[Requirement] Only the lines from the start of the entries through the line with "Given: Click the 变更事项 column header" are wanted; please output them exactly.

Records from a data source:

....................

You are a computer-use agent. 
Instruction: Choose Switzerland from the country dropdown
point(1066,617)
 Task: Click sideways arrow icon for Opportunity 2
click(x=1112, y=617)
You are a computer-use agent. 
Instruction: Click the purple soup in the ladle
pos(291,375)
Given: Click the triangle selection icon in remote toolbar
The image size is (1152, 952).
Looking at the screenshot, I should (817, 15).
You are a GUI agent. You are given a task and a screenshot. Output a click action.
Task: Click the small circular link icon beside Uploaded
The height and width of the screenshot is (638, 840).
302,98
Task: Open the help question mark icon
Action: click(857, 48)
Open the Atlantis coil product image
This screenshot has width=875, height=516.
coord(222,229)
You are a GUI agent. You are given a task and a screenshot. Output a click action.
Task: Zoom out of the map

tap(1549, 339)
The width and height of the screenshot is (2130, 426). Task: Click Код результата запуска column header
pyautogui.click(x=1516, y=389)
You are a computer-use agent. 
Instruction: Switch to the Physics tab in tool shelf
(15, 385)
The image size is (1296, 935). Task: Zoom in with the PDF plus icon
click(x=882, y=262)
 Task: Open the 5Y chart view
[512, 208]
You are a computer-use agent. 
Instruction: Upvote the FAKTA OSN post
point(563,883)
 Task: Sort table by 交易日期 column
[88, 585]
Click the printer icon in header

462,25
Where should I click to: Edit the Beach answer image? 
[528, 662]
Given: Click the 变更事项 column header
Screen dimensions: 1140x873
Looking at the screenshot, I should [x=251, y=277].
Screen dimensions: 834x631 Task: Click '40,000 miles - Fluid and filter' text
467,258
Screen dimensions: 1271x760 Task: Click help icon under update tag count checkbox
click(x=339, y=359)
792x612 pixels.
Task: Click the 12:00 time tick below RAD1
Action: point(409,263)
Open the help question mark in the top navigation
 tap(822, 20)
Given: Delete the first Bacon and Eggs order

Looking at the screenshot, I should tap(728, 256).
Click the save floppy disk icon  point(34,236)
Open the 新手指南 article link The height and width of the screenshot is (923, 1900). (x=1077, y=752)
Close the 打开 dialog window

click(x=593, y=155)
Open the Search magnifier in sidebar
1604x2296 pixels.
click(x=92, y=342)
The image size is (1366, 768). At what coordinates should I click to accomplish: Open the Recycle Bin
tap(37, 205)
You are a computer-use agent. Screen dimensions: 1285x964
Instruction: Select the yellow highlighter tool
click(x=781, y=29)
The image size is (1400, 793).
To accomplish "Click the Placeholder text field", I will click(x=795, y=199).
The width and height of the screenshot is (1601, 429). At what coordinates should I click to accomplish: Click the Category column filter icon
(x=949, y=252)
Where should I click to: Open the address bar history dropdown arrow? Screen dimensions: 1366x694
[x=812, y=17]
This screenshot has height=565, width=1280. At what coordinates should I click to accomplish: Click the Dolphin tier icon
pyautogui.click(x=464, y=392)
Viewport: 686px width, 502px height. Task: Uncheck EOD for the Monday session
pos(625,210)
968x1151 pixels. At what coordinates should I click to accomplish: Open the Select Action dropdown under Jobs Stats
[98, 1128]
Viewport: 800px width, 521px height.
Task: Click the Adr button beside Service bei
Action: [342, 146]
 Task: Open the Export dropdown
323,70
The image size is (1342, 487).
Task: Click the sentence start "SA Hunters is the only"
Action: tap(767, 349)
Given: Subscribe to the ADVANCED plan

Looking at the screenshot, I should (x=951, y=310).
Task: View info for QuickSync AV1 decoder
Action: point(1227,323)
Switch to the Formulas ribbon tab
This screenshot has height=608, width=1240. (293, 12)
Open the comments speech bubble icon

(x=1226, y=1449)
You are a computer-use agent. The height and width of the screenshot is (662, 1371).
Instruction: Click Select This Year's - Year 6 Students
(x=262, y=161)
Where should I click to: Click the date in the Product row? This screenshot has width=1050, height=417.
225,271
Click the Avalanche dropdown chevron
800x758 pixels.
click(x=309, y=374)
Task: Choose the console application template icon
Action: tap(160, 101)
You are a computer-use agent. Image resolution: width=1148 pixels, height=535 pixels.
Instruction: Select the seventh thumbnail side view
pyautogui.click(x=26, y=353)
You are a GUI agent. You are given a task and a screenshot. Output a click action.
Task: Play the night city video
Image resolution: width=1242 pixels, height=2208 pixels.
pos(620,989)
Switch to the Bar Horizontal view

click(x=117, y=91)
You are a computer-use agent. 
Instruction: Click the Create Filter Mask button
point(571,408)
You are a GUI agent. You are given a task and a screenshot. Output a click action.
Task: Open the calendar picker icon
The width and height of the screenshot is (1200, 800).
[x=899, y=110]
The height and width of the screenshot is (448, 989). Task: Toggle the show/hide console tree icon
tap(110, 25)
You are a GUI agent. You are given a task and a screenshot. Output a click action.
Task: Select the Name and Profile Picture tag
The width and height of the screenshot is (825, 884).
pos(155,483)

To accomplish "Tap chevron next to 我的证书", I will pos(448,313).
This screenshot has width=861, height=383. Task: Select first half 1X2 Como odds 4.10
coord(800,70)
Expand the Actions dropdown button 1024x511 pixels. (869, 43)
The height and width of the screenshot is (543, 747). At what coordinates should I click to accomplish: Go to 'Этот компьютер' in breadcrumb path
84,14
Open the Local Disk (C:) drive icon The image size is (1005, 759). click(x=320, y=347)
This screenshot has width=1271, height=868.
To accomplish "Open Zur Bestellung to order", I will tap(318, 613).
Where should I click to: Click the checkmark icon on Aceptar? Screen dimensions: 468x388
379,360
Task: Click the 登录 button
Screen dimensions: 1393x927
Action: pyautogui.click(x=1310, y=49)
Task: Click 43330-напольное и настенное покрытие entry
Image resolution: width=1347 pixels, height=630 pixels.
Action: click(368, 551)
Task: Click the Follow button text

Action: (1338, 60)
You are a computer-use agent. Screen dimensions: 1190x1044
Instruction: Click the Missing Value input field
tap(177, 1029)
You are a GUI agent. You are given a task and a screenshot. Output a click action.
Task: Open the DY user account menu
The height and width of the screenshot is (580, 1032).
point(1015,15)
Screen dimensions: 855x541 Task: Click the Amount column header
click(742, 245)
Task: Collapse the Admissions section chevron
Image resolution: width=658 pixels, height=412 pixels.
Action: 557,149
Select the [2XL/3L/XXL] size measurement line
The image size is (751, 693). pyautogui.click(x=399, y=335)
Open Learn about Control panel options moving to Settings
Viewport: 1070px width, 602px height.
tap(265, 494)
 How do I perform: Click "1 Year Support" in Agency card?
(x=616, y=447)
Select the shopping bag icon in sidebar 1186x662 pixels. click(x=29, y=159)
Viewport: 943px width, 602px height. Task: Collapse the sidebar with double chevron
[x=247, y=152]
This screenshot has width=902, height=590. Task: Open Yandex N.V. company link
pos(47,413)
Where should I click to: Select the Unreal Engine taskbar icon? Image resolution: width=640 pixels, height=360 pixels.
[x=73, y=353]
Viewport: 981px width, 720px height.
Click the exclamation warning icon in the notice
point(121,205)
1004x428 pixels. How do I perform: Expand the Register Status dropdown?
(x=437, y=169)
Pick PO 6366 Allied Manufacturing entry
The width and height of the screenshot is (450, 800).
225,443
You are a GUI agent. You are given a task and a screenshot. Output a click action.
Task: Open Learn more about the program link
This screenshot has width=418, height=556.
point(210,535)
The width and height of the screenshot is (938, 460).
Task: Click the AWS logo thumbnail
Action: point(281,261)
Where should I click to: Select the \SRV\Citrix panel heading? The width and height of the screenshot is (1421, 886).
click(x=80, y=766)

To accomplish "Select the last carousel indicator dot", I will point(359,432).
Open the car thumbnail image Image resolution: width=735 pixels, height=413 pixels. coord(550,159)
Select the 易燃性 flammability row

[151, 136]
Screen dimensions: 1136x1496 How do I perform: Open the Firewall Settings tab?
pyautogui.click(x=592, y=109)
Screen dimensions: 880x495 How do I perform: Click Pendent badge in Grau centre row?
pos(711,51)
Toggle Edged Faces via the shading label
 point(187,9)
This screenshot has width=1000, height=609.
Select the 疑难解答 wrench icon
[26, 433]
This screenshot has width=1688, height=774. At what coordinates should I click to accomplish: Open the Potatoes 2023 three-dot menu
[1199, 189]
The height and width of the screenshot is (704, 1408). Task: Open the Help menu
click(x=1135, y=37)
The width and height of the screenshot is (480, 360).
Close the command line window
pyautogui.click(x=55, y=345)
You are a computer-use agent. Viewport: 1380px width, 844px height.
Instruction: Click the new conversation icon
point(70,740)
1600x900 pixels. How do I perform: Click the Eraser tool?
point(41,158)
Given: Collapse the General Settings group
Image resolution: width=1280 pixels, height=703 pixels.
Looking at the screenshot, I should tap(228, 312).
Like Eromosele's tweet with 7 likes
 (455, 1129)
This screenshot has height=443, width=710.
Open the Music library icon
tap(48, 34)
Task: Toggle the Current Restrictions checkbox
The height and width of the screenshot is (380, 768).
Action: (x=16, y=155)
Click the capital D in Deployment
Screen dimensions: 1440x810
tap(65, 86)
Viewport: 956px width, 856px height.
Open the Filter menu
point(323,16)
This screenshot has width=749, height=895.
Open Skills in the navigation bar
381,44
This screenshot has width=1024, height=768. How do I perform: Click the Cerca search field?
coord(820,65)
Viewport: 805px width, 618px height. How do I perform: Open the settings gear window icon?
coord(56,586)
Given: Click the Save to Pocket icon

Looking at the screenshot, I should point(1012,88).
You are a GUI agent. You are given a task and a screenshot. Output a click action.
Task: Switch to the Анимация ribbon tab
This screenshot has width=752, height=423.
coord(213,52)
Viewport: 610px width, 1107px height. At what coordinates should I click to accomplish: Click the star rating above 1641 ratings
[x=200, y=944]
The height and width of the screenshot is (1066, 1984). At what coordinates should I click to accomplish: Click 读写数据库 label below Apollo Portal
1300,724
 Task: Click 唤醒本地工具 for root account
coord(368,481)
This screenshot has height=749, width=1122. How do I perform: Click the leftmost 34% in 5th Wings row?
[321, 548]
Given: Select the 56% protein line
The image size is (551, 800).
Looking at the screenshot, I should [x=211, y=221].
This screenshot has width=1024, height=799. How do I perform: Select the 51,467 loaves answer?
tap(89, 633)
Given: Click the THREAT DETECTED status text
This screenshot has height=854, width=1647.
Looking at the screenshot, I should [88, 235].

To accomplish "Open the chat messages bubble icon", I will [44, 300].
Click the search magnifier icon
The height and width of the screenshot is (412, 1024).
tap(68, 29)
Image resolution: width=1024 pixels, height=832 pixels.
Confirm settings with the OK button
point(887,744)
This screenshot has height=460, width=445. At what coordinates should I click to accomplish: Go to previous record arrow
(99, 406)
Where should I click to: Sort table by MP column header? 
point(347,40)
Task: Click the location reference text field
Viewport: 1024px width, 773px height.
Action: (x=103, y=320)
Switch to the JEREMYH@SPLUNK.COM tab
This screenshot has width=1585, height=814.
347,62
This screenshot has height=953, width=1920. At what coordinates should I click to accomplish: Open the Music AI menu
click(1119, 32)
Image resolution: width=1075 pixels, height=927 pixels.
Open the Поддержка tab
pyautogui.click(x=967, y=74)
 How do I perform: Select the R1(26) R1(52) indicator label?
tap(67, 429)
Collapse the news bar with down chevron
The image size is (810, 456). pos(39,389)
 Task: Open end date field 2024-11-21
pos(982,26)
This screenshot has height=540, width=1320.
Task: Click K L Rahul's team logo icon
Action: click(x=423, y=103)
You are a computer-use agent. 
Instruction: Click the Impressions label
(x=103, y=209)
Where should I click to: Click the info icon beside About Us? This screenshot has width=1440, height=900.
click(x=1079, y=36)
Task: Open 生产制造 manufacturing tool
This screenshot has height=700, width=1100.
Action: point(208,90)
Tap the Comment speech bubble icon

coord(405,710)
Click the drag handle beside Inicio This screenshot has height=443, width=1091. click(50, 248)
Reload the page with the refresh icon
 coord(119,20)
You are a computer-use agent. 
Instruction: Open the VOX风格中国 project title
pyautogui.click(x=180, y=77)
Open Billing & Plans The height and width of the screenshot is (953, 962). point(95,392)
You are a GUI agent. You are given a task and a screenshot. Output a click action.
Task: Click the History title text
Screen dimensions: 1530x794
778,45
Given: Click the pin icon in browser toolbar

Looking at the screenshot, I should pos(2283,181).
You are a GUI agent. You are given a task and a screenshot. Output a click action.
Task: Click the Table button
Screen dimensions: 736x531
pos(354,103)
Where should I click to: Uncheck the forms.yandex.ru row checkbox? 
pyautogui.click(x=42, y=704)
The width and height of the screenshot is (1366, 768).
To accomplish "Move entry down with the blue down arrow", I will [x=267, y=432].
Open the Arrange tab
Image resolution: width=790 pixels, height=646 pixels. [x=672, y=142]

....................

[Solution to the exercise]
You are a computer-use agent. 
Instruction: Choose Switzerland from the country dropdown
point(1066,617)
 Task: Click sideways arrow icon for Opportunity 2
click(x=1112, y=617)
You are a computer-use agent. 
Instruction: Click the purple soup in the ladle
pos(291,375)
Given: Click the triangle selection icon in remote toolbar
The image size is (1152, 952).
Looking at the screenshot, I should (817, 15).
You are a GUI agent. You are given a task and a screenshot. Output a click action.
Task: Click the small circular link icon beside Uploaded
The height and width of the screenshot is (638, 840).
302,98
Task: Open the help question mark icon
Action: click(857, 48)
Open the Atlantis coil product image
This screenshot has width=875, height=516.
coord(222,229)
You are a GUI agent. You are given a task and a screenshot. Output a click action.
Task: Zoom out of the map

tap(1549, 339)
The width and height of the screenshot is (2130, 426). Task: Click Код результата запуска column header
pyautogui.click(x=1516, y=389)
You are a computer-use agent. 
Instruction: Switch to the Physics tab in tool shelf
(15, 385)
The image size is (1296, 935). Task: Zoom in with the PDF plus icon
click(x=882, y=262)
 Task: Open the 5Y chart view
[512, 208]
You are a computer-use agent. 
Instruction: Upvote the FAKTA OSN post
point(563,883)
 Task: Sort table by 交易日期 column
[88, 585]
Click the printer icon in header

462,25
Where should I click to: Edit the Beach answer image? 
[528, 662]
Given: Click the 变更事项 column header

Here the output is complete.